The fundamental task of wind turbine controllers is to ensure proper supply–demand matching between the local grid and the wind farm. Controlling the wind turbine generator’s speed of rotation is a common way to accomplish this power balance. In the literature, several continuous-time control systems for DFIG-based wind turbines have been proposed, e.g., [4,5,6,7,8,9,10,11,12,13], as well as discrete-time systems, e.g., [14,15,16,17,18]. In reality, common for the controller to be a digital platform while the plant output is evaluated by analog sensors. In some circumstances, the plant and the controller must communicate via a common digital channel, which requires networked control systems. This creates network-induced errors and increases the difficulty of the control design [19,20,21]. The sampling effect, in particular, is a problem brought on by digital implementation and can seriously impair system performance or possibly cause instability. Traditionally, time-triggering approaches have been used to treat the sampling impact. The stabilizing sample frequency in these systems is selected based on the worst-case scenario, which in practice may be conservative. A different approach, known as the event-triggered control, has been established in the literature. In this approach, the output-dependent rule is used to produce the transmission sequence, depending on the desired stability attributes and the present state of the system. In contrast to periodic sampling, the number of transmissions can be drastically decreased in this approach [22,23,24]. The triggering conditions must preclude Zeno behavior (infinite transmissions in a finite amount of time) in order to be practical. When the plant can only be measured for output and is prone to perturbations, the problem becomes more difficult. Two ETC schemes are developed in this paper for the DFIG wind turbine. The first ETC mechanism is based on the static triggering threshold, which has been considered in several works in the literature, e.g., [25,26]. The main drawback of this technique is that the generated inter-transmission times can occasionally become periodic. To avoid this behavior, the dynamic ETC mechanism is also developed in this study, where the triggering threshold involves an additional dynamic variable; see [27,28].

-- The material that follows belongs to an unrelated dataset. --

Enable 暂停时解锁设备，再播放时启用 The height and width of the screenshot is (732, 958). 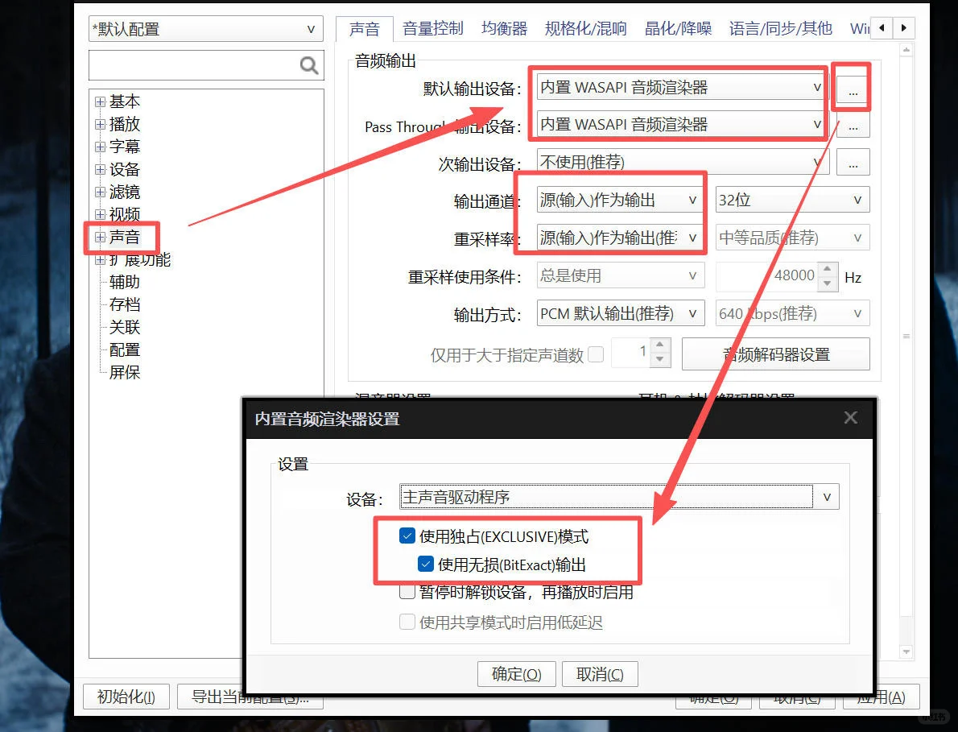(x=407, y=592)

By utilizing the LQG feedback law, we explore the robust stabilization issue of a DFIG-based wind turbine. We make the assumption that the controller can only receive measurements of the wind turbine shaft’s angular speed through a digital network at discrete points in time. The closed-loop system’s stability is then maintained while avoiding the Zeno behavior by creating an output feedback event-triggering mechanism. By enforcing a positive constant on the inter-transmission intervals, a process known as temporal regularization, the latter attribute is attained. Due to the network sampling-induced errors, the closed-loop system exhibits both continuous-time dynamics and discrete changes. We formulate the total system as a hybrid dynamical system to handle such mixed dynamics [29]. The necessary requirements are framed as a linear matrix inequality (LMI), facilitating a methodical design approach. The developed approach ensures L 2 stability for the closed-loop system. The numerical simulation is used to show the efficiency of the approach.
The contribution of this paper is summarized as follows:
  • An observer-based event-triggering mechanism is developed for a DFIG wind turbine.

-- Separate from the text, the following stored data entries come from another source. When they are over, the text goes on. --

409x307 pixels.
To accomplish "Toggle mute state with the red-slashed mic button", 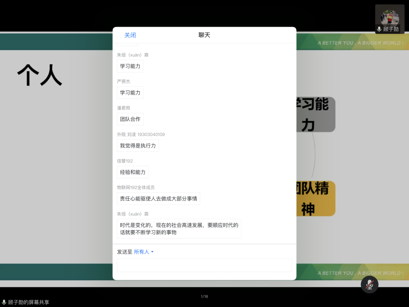I will click(369, 284).
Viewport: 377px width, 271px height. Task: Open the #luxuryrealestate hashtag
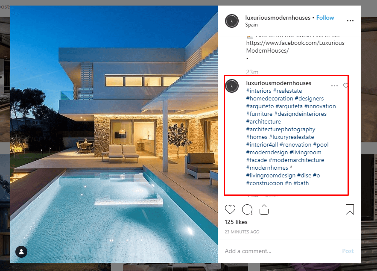(x=292, y=137)
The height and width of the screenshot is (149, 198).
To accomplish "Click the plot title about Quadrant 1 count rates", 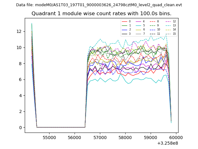I will pyautogui.click(x=101, y=14).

  • To capture the sampled data characteristic of the control system, the closed-loop system is described as a hybrid system.
  • The produced sampling times of the proposed approach are less than the traditional periodic time-triggered controllers.
  • The developed ETC approach provides better performance compared to the existing results in terms of the stability guarantee and number of triggering instants.
A preliminary version of this paper was published in [30], where only the pitch angle control problem under static event-triggered control was explored. Compared to [30], in this paper, we extend the analysis to three implementation scenarios:
  • Time-triggered control, where an upper bound on the maximally allowable transmission interval is derived for periodic sampling implementation. Also, the corresponding hybrid model and the guaranteed stability property are presented in this case. This was not provided in [30].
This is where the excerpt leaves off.